## Activity
Please pull out every one of the items below and reproduce them word for word, line by line.
- - - - - - -
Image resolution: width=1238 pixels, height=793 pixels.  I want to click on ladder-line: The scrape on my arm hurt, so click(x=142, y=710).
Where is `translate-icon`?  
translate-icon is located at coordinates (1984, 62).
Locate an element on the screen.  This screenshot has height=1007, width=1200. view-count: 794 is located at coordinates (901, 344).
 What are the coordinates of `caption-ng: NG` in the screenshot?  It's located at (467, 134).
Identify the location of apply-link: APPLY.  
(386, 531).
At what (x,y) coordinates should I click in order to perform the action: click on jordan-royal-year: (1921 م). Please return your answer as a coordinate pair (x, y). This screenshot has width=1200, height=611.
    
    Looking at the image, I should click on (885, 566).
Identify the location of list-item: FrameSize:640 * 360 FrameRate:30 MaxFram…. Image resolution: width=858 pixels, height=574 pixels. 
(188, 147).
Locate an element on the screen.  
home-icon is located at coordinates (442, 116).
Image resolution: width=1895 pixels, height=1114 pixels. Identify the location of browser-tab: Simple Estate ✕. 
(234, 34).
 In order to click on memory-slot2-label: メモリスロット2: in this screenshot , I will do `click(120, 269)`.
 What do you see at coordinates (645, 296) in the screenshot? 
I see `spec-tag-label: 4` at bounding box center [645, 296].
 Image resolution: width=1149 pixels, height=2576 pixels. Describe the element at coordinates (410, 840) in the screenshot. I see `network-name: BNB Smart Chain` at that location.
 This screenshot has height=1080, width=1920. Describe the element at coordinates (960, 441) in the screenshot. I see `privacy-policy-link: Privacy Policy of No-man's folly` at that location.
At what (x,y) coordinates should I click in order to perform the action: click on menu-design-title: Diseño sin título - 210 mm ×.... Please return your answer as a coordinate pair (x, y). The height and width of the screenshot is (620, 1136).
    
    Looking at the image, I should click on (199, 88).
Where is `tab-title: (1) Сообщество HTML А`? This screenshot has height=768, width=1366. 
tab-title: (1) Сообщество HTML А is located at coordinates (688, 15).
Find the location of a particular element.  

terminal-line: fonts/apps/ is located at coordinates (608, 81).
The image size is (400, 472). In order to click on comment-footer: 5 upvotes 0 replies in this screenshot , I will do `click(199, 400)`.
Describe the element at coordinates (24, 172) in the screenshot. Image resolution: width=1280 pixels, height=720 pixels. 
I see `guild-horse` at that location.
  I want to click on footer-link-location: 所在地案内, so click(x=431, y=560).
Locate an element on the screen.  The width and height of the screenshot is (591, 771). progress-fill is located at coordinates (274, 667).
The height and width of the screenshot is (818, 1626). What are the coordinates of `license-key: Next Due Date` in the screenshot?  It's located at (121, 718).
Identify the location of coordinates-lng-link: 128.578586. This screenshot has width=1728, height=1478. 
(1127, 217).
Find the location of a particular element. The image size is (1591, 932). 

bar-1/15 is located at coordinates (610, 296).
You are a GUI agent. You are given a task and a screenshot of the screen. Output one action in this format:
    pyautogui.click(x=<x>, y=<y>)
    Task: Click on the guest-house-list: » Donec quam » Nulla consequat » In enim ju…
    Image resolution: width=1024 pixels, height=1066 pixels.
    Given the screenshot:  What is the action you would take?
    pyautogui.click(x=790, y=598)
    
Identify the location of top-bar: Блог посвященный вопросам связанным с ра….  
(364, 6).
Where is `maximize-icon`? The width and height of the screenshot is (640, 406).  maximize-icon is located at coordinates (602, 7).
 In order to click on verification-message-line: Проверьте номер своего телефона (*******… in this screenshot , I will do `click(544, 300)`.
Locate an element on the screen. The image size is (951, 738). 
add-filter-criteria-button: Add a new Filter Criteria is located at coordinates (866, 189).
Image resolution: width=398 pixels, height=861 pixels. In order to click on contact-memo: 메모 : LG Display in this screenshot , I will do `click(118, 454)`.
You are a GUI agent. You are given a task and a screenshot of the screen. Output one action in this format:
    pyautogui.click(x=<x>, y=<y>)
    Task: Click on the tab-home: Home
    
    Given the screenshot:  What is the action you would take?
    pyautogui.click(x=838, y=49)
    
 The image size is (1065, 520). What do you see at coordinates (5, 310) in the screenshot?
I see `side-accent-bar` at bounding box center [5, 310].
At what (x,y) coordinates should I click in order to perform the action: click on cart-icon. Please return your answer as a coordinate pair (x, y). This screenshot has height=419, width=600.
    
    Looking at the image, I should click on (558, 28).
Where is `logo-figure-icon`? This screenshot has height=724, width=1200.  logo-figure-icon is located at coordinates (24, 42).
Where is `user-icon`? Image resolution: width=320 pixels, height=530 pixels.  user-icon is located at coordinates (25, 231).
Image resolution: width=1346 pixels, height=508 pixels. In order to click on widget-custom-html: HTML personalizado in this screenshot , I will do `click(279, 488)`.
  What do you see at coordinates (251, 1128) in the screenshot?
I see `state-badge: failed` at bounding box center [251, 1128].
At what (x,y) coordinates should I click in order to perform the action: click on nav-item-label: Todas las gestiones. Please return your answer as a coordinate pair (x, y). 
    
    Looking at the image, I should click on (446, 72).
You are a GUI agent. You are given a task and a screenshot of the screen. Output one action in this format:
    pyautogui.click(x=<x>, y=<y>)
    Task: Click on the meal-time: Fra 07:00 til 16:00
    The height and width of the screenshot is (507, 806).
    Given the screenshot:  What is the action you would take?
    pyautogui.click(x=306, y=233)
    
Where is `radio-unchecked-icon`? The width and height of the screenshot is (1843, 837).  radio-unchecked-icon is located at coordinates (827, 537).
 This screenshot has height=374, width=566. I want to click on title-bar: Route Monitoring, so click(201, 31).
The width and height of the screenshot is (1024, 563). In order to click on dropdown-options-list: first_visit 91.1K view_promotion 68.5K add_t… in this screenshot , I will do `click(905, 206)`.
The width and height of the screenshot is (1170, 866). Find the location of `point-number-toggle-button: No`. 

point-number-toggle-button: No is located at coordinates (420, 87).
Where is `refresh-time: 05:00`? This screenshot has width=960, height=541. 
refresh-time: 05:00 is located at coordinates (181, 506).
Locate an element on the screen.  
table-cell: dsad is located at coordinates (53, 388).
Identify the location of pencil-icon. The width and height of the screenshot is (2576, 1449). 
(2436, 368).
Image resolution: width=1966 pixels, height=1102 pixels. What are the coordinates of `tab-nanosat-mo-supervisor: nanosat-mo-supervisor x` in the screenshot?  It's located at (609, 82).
- - - - - - -
## Expected output
Image resolution: width=1238 pixels, height=793 pixels.  I want to click on ladder-line: The scrape on my arm hurt, so click(x=142, y=710).
Where is `translate-icon`?  
translate-icon is located at coordinates (1984, 62).
Locate an element on the screen.  This screenshot has height=1007, width=1200. view-count: 794 is located at coordinates (901, 344).
 What are the coordinates of `caption-ng: NG` in the screenshot?  It's located at (467, 134).
Identify the location of apply-link: APPLY.  
(386, 531).
At what (x,y) coordinates should I click in order to perform the action: click on jordan-royal-year: (1921 م). Please return your answer as a coordinate pair (x, y). This screenshot has width=1200, height=611.
    
    Looking at the image, I should click on (885, 566).
Identify the location of list-item: FrameSize:640 * 360 FrameRate:30 MaxFram…. Image resolution: width=858 pixels, height=574 pixels. 
(188, 147).
Locate an element on the screen.  
home-icon is located at coordinates (442, 116).
Image resolution: width=1895 pixels, height=1114 pixels. Identify the location of browser-tab: Simple Estate ✕. 
(234, 34).
 In order to click on memory-slot2-label: メモリスロット2: in this screenshot , I will do `click(120, 269)`.
 What do you see at coordinates (645, 296) in the screenshot? 
I see `spec-tag-label: 4` at bounding box center [645, 296].
 Image resolution: width=1149 pixels, height=2576 pixels. Describe the element at coordinates (410, 840) in the screenshot. I see `network-name: BNB Smart Chain` at that location.
 This screenshot has height=1080, width=1920. Describe the element at coordinates (960, 441) in the screenshot. I see `privacy-policy-link: Privacy Policy of No-man's folly` at that location.
At what (x,y) coordinates should I click in order to perform the action: click on menu-design-title: Diseño sin título - 210 mm ×.... Please return your answer as a coordinate pair (x, y). The height and width of the screenshot is (620, 1136).
    
    Looking at the image, I should click on (199, 88).
Where is `tab-title: (1) Сообщество HTML А`? This screenshot has height=768, width=1366. 
tab-title: (1) Сообщество HTML А is located at coordinates (688, 15).
Find the location of a particular element.  

terminal-line: fonts/apps/ is located at coordinates (608, 81).
The image size is (400, 472). In order to click on comment-footer: 5 upvotes 0 replies in this screenshot , I will do `click(199, 400)`.
Describe the element at coordinates (24, 172) in the screenshot. Image resolution: width=1280 pixels, height=720 pixels. 
I see `guild-horse` at that location.
  I want to click on footer-link-location: 所在地案内, so click(x=431, y=560).
Locate an element on the screen.  The width and height of the screenshot is (591, 771). progress-fill is located at coordinates (274, 667).
The height and width of the screenshot is (818, 1626). What are the coordinates of `license-key: Next Due Date` in the screenshot?  It's located at (121, 718).
Identify the location of coordinates-lng-link: 128.578586. This screenshot has width=1728, height=1478. 
(1127, 217).
Find the location of a particular element. The image size is (1591, 932). 

bar-1/15 is located at coordinates (610, 296).
You are a GUI agent. You are given a task and a screenshot of the screen. Output one action in this format:
    pyautogui.click(x=<x>, y=<y>)
    Task: Click on the guest-house-list: » Donec quam » Nulla consequat » In enim ju…
    Image resolution: width=1024 pixels, height=1066 pixels.
    Given the screenshot:  What is the action you would take?
    pyautogui.click(x=790, y=598)
    
Identify the location of top-bar: Блог посвященный вопросам связанным с ра….  
(364, 6).
Where is `maximize-icon`? The width and height of the screenshot is (640, 406).  maximize-icon is located at coordinates (602, 7).
 In order to click on verification-message-line: Проверьте номер своего телефона (*******… in this screenshot , I will do `click(544, 300)`.
Locate an element on the screen. The image size is (951, 738). 
add-filter-criteria-button: Add a new Filter Criteria is located at coordinates (866, 189).
Image resolution: width=398 pixels, height=861 pixels. In order to click on contact-memo: 메모 : LG Display in this screenshot , I will do `click(118, 454)`.
You are a GUI agent. You are given a task and a screenshot of the screen. Output one action in this format:
    pyautogui.click(x=<x>, y=<y>)
    Task: Click on the tab-home: Home
    
    Given the screenshot:  What is the action you would take?
    pyautogui.click(x=838, y=49)
    
 The image size is (1065, 520). What do you see at coordinates (5, 310) in the screenshot?
I see `side-accent-bar` at bounding box center [5, 310].
At what (x,y) coordinates should I click in order to perform the action: click on cart-icon. Please return your answer as a coordinate pair (x, y). This screenshot has height=419, width=600.
    
    Looking at the image, I should click on (558, 28).
Where is `logo-figure-icon`? This screenshot has height=724, width=1200.  logo-figure-icon is located at coordinates (24, 42).
Where is `user-icon`? Image resolution: width=320 pixels, height=530 pixels.  user-icon is located at coordinates (25, 231).
Image resolution: width=1346 pixels, height=508 pixels. In order to click on widget-custom-html: HTML personalizado in this screenshot , I will do `click(279, 488)`.
  What do you see at coordinates (251, 1128) in the screenshot?
I see `state-badge: failed` at bounding box center [251, 1128].
At what (x,y) coordinates should I click in order to perform the action: click on nav-item-label: Todas las gestiones. Please return your answer as a coordinate pair (x, y). 
    
    Looking at the image, I should click on (446, 72).
You are a GUI agent. You are given a task and a screenshot of the screen. Output one action in this format:
    pyautogui.click(x=<x>, y=<y>)
    Task: Click on the meal-time: Fra 07:00 til 16:00
    The height and width of the screenshot is (507, 806).
    Given the screenshot:  What is the action you would take?
    pyautogui.click(x=306, y=233)
    
Where is `radio-unchecked-icon`? The width and height of the screenshot is (1843, 837).  radio-unchecked-icon is located at coordinates (827, 537).
 This screenshot has height=374, width=566. I want to click on title-bar: Route Monitoring, so click(201, 31).
The width and height of the screenshot is (1024, 563). In order to click on dropdown-options-list: first_visit 91.1K view_promotion 68.5K add_t… in this screenshot , I will do `click(905, 206)`.
The width and height of the screenshot is (1170, 866). Find the location of `point-number-toggle-button: No`. 

point-number-toggle-button: No is located at coordinates (420, 87).
Where is `refresh-time: 05:00`? This screenshot has width=960, height=541. 
refresh-time: 05:00 is located at coordinates (181, 506).
Locate an element on the screen.  
table-cell: dsad is located at coordinates (53, 388).
Identify the location of pencil-icon. The width and height of the screenshot is (2576, 1449). 
(2436, 368).
Image resolution: width=1966 pixels, height=1102 pixels. What are the coordinates of `tab-nanosat-mo-supervisor: nanosat-mo-supervisor x` in the screenshot?  It's located at (609, 82).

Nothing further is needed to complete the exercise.